> _Data for the task_:

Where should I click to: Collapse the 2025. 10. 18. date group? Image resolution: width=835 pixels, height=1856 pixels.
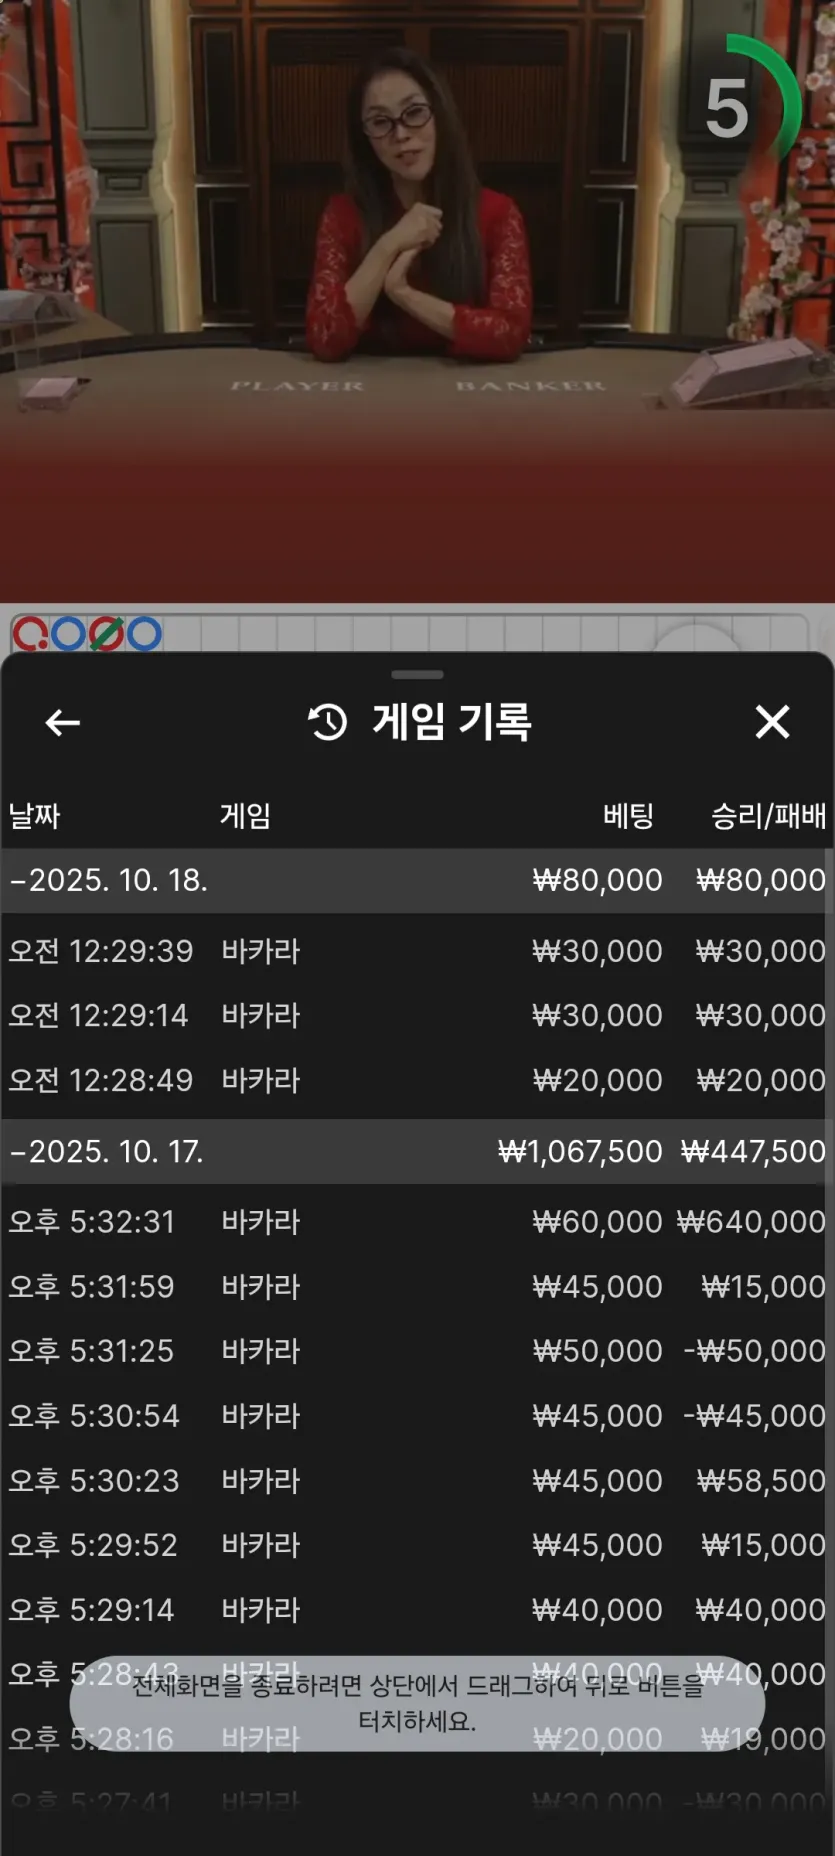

* * *

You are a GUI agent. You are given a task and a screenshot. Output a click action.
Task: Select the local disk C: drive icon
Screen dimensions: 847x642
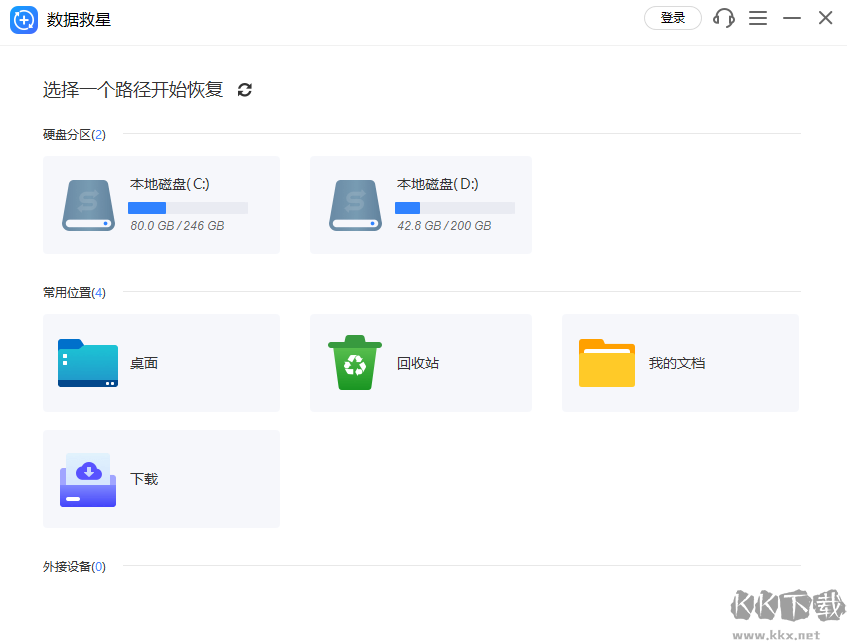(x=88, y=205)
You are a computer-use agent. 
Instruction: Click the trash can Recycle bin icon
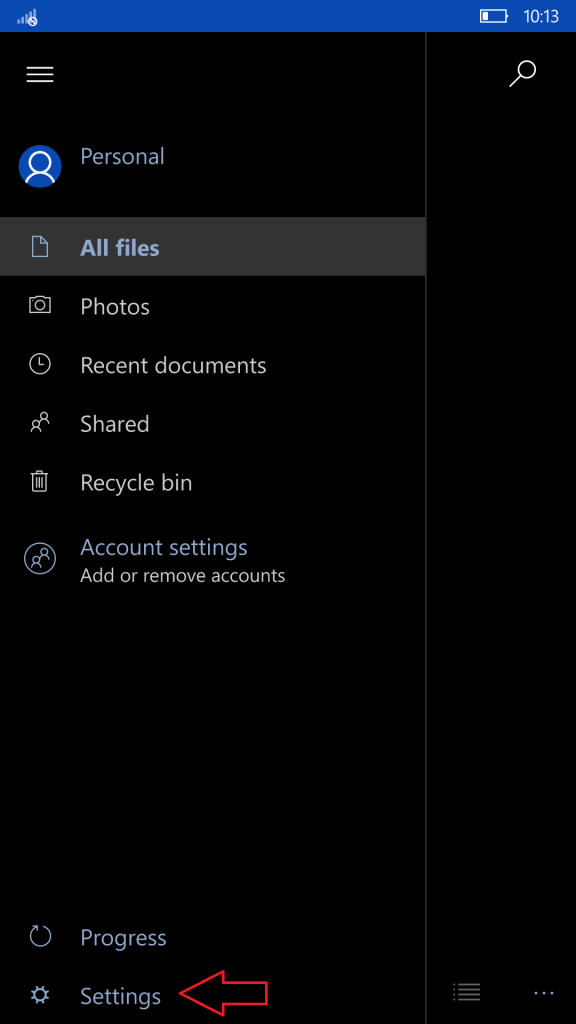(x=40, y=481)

---

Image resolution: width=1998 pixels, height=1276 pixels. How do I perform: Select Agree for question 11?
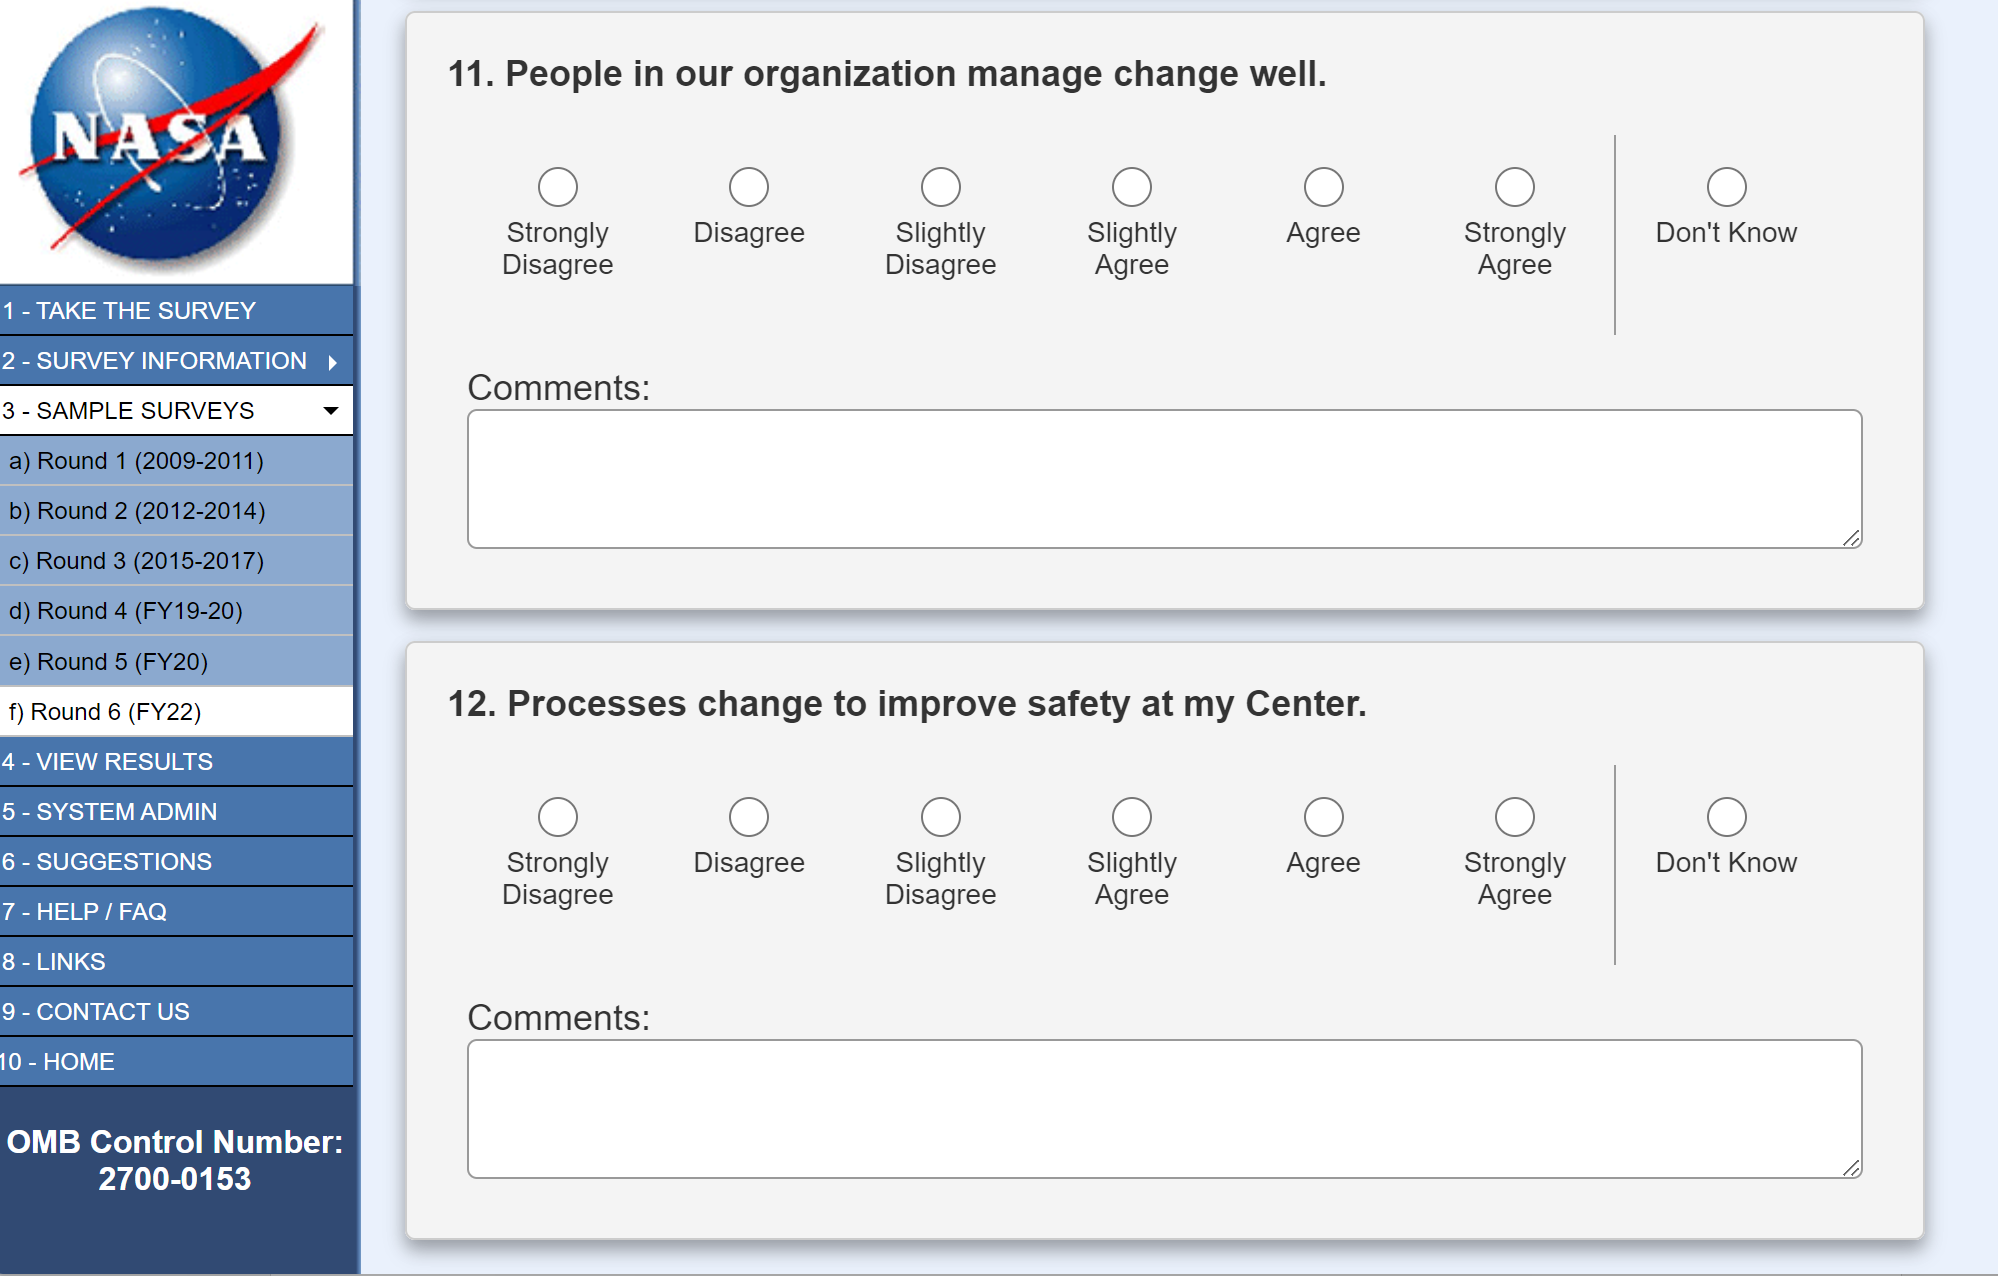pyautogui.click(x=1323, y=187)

> _What the task requires_: Each line in the material above that mentions the word "agent" must be copied.

> _Task answer_:
You are a GUI agent. You are given a task and a screenshot. Output a click action.
You are a computer-use agent. 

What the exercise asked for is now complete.